**Task brief**. Go to the line containing "You are a GUI" and retype it and every later line exactly as written, up to the last line of the entries. Keep pictures out.

(Saved entries)

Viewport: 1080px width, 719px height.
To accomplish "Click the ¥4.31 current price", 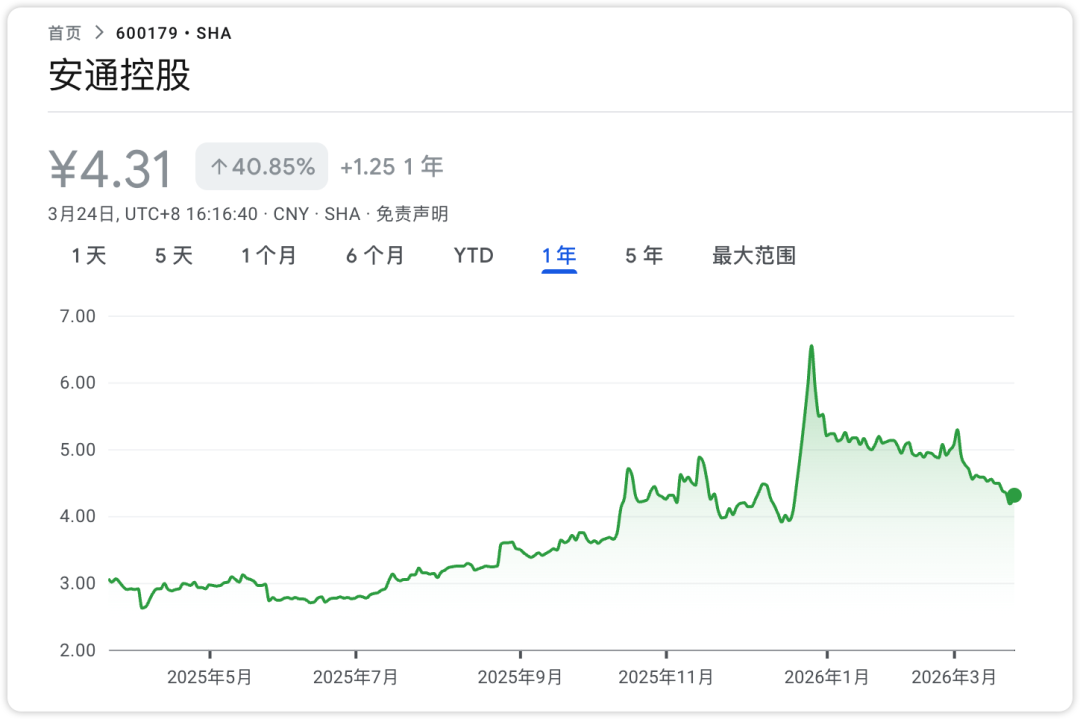I will (111, 169).
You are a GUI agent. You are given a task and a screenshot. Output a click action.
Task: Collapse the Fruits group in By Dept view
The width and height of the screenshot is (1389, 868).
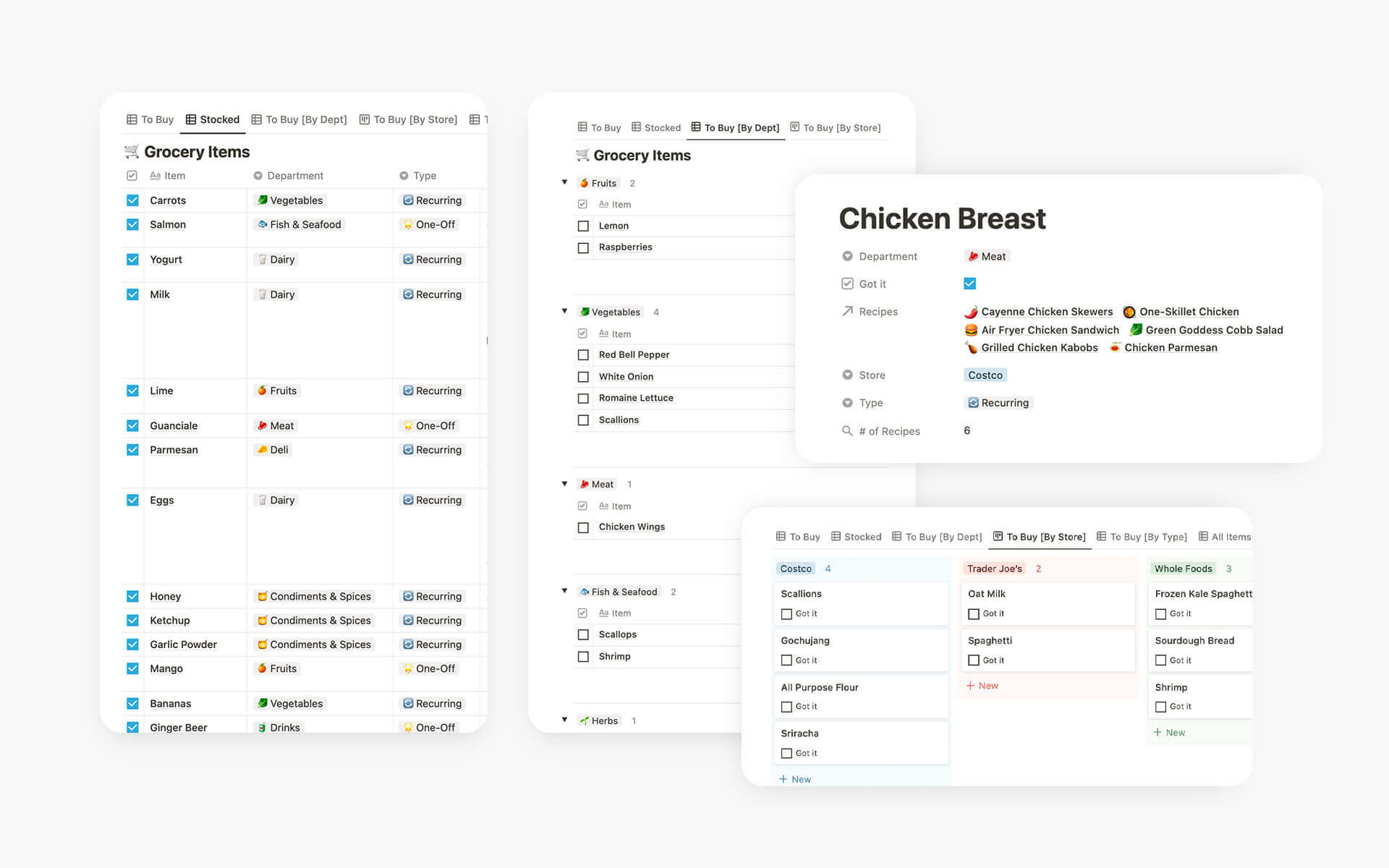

**Answer section**.
You are a GUI agent. You are given a task and a screenshot. Output a click action.
Task: Collapse the Fruits group in By Dept view
The width and height of the screenshot is (1389, 868).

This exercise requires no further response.